Can I be honest? I don't know! You know I have to say that I actually find producing really difficult. And most of the time I have to force myself to keep going. It's so easy to be distracted, there's always other stuff to be doing. I'm sure it's not just me, and it's absolutely the same for everybody. The most difficult task for me always, is producing music. For some reason, it just ends up at the bottom of my priorities if I'm not careful. I just find it difficult to write music! But I would say these days my motivation is "you have to do it. You have no choice but to do it." That's what drives me.

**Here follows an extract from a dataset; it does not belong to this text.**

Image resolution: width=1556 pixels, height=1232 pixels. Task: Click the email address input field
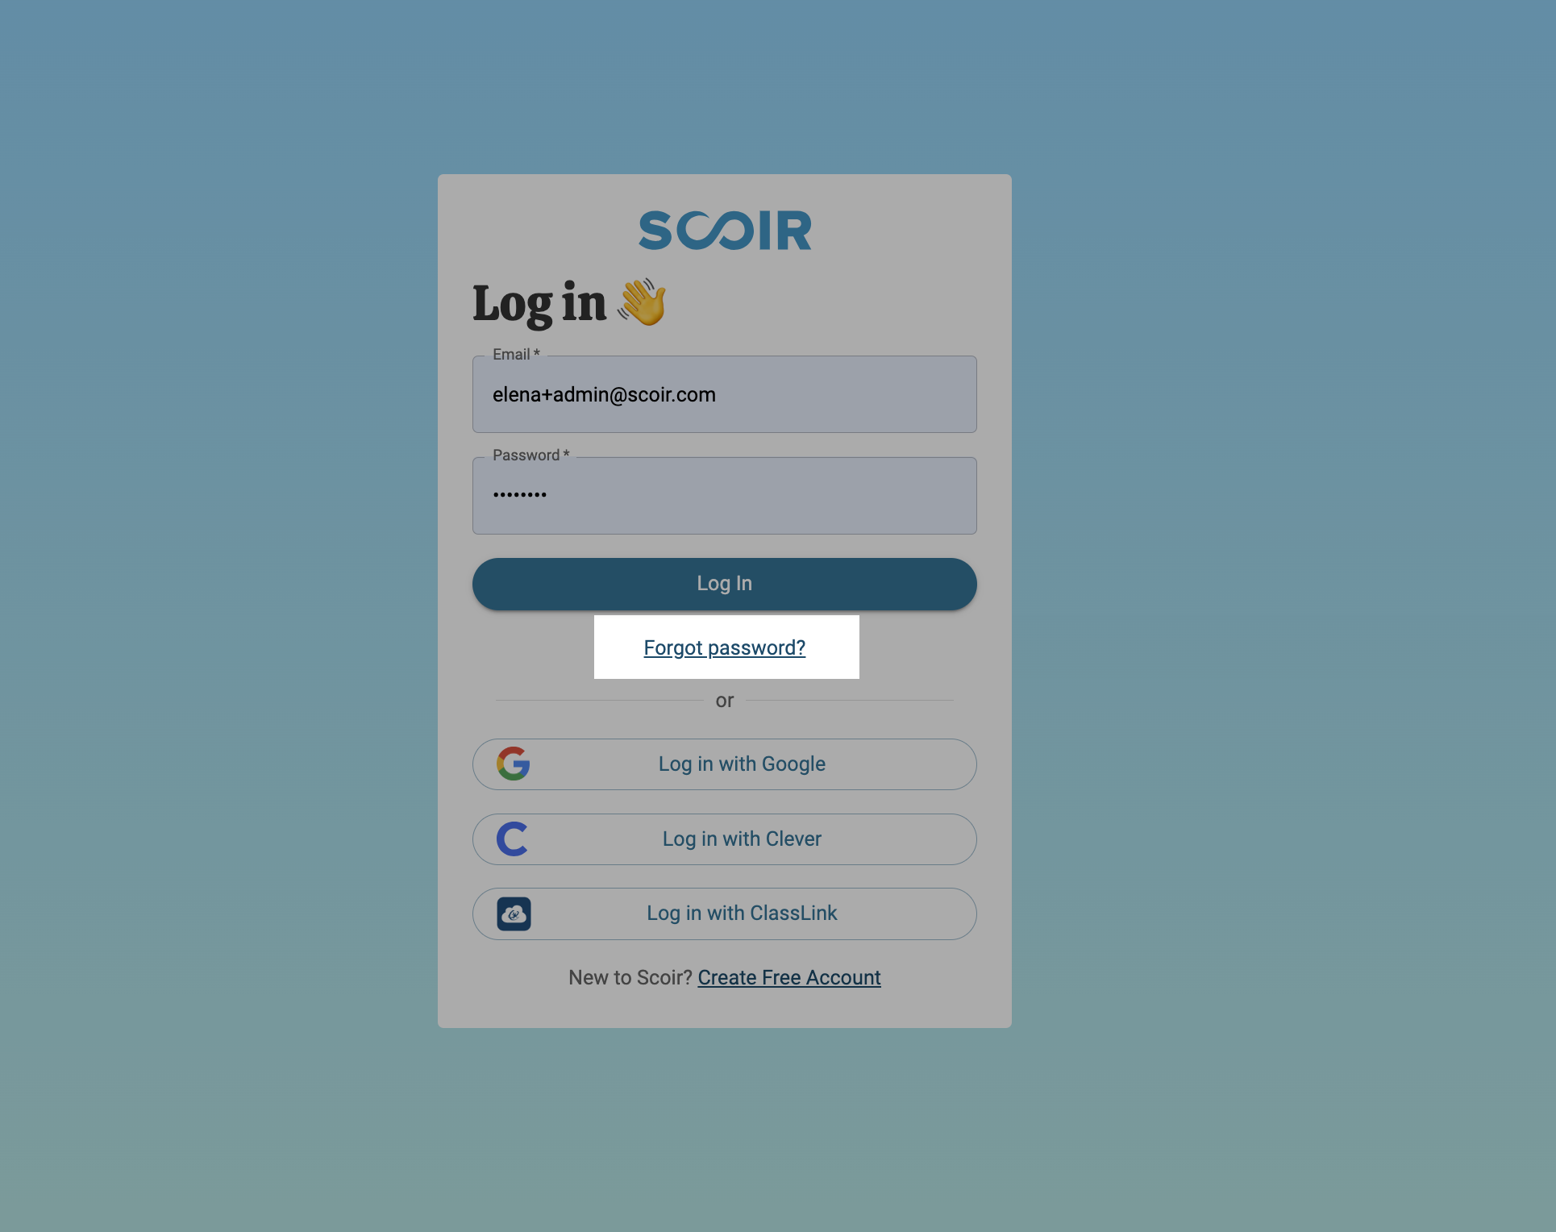[725, 394]
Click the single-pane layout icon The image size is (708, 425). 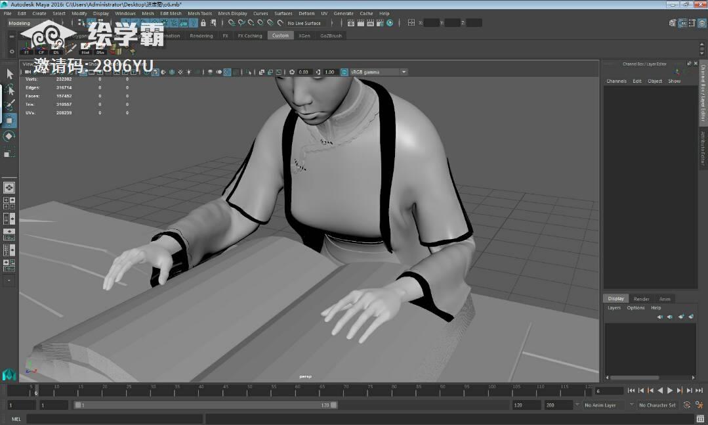9,188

It's kind of a relief to hear the producing doesn't just come as simple as a snap to you, most often you'll hear someone say they were born to produce, or producing comes as easy as pie to them, you know-- they've done it their whole lives and it comes naturally. So you know, it is nice to hear that this is in fact hard work. You have to take time, and be dedicated to put out an album!

Yeah, you know-- some of the younger guys, the younger producers can do that. And I'm so jealous! They say, "oh yeah, I put that together in 3 hours" and I just wonder how they're doing that! I've talked Max Graham and some of the other old school producers like me about how all these young guys are doing it; I still spend weeks mulling over a track. I don't know what the secret is. Maybe theyíre just fresh. I think that equipment has changed a lot too. Today, you have all this technology at your fingertips, and back in the day we would have to spend weeks searching and perfecting just one sound.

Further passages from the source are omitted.